Monday, 06 May 2013 03:57 PM
By David Yonkman
newsmax.com

The chief architect of a new Heritage Foundation study on the cost of an immigration bill currently in the Senate challenged critics who question how he arrived at his conclusions.

"I would stake my entire career on those numbers," Robert Rector, the conservative think tank’s senior research fellow in domestic policy studies told Newsmax. "If it’s false, then I do not know what I’m doing."

Rector's figures, which claim that the true cost of the Gang of Eight's immigration reforms will come to $6.3 trillion over the next 50 years have come under fire from groups including both the libertarian Cato Institute and Grover Norquist's Americans for Tax Reform.

Rector found that the typical unlawful immigrant is 34-years-old and has a 10th-grade education. His family already receives $14,287 in government benefits over the amount of taxes he pays.

He said that "fiscal deficit" would jump to an estimated $30,000 per household once they become eligible for programs such as welfare and Obamacare after 10 years under the Senate bill.

"At that point the costs simply explode," Rector said, adding that he believes $6.3 trillion is a low estimate. "This is what the typical immigrant household would look like if they were granted amnesty."

But others say his methodology is flawed because it inflates the costs of government benefits against economic growth and tax revenue after those 10 years.

"Immigration is one of those things where you’re literally adding factors of production — laborers — to the economy," Alex Nowrasteh, immigration policy analyst with the Cato Institute, told Newsmax. "They didn’t assume that the (Gross Domestic Product) would continue to grow as the result of immigration."

And Josh Culling of Americans for Tax Reform said in a statement, "This static analysis takes into account none of the universally-accepted economic benefits of immigration, choosing only to focus on costs.

"But the costs estimates are unfairly inflated," Culling continued. "The authors count overall household costs, which often includes benefits paid to native-born, low-income American spouses and children of immigrants. Those costs would exist regardless of the immigration status of one’s partner; this is an indictment of our current welfare state, not proposed immigration reforms."

Rector told Newsmax after the press conference that he stands by his methodology, which he drew from the Office of Management and Budget, the U.S. Census Bureau and the National Academy of Sciences.

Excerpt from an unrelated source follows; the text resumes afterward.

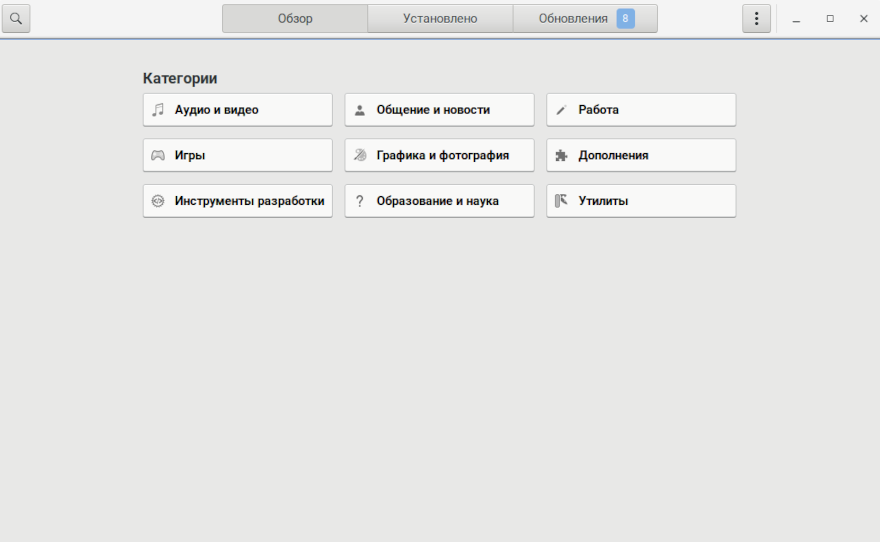The height and width of the screenshot is (542, 880).
Task: Click the music note icon for Аудио и видео
Action: tap(158, 110)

The study could have a significant impact this week as Senate Judiciary Committee is set this week to mark-up the 844-page immigration reform bill written by a bipartisan group of eight senators.

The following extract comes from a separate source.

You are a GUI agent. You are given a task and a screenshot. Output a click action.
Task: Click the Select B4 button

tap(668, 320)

During Congress' last immigration debate, in 2007, a Heritage report said the bill under consideration at the time would cost $2.6 trillion. The conclusion was criticized, but carried weight with Republicans and the bill was defeated.

As currently written, millions of illegal immigrants would receive provisional legal status almost immediately under the bill. They then would receive permanent legal status after a period of 10 years. They would be eligible for citizenship after an estimated wait of 13-and-a-half years.

"After amnesty, the typical unlawful immigrant will receive government benefits for 50 years, meaning his household would receive $592,000 more in government benefits during his lifetime than he would pay in taxes," Heritage concludes.

"We shouldn’t repeat past mistakes with a bill that promises amnesty with no real solutions," Heritage President Jim DeMint said.

The average illegal immigrant would draw more than $3 in Social Security and Medicare for every dollar paid in Federal Insurance Contributions Act (FICA) taxes, the study said.